The storage management layer 412 may comprise a virtual file system (FS) that abstracts the view of on-premise versus cloud storage elements from the viewpoint of the user. In other words, a user may interact with the virtual file system for read/writes of files in a manner analogous to interaction and control of a single data center, and the storage management layer determines where to put the data via the associated policy across distributed data centers: either on-premise, in the cloud, or a combination of both. The virtual file system is embedded within each vNode, and a federation of vNodes thus provides scale, via combining vNodes and their respective storage and performance capabilities and determining where to put data: either locally (which may be fast, near-line) or in various different cloud tiers (which may be slower, more remote).

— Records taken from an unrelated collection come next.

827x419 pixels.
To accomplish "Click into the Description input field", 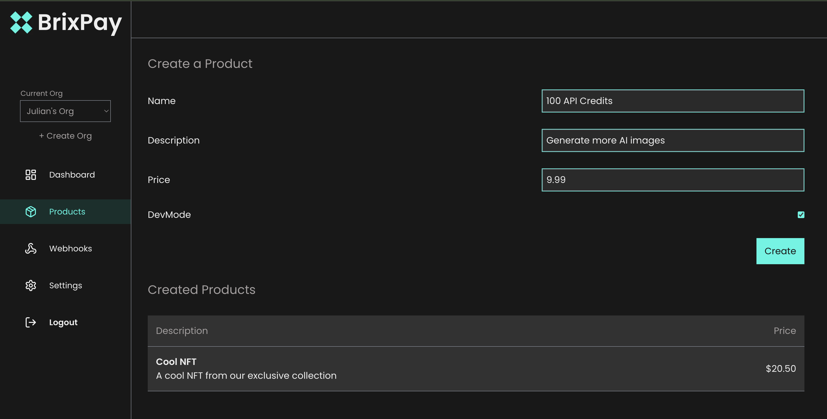I will tap(673, 141).
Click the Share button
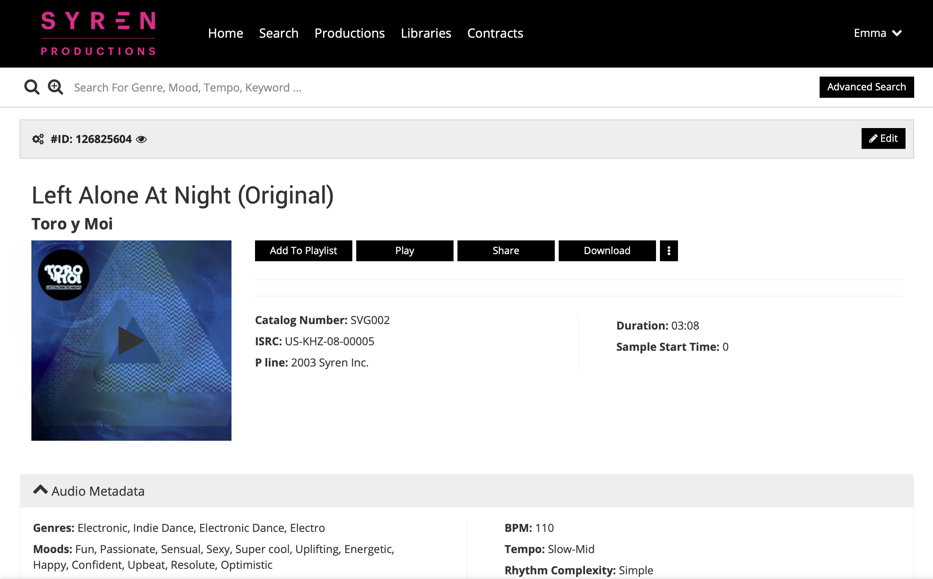933x579 pixels. coord(505,251)
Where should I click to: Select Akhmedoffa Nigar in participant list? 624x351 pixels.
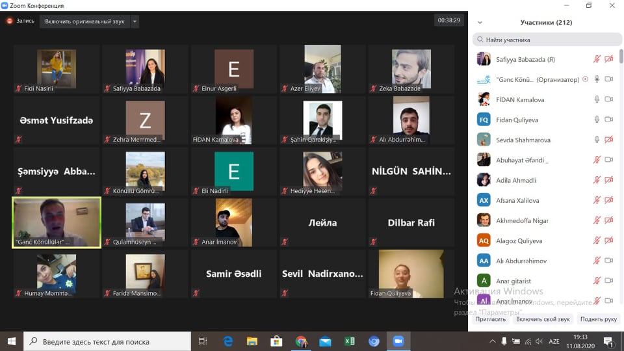(x=522, y=220)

The vNodes, along with their underlying databases, are federated, since each vNode carries its own database/state, and when working in concert with other vNodes that are part of the federated set, share state via a data synchronization layer. Because vNodes can be on-premise (inside a virtualized environment) and off-premise (inside a cloud computing environment), the database layer is federated as well. Computer resources may be linked via a custom data distribution layer, network resources are linked via a VPN (virtual private network), and storage resources are linked via the virtual file system between on-premise and cloud environments.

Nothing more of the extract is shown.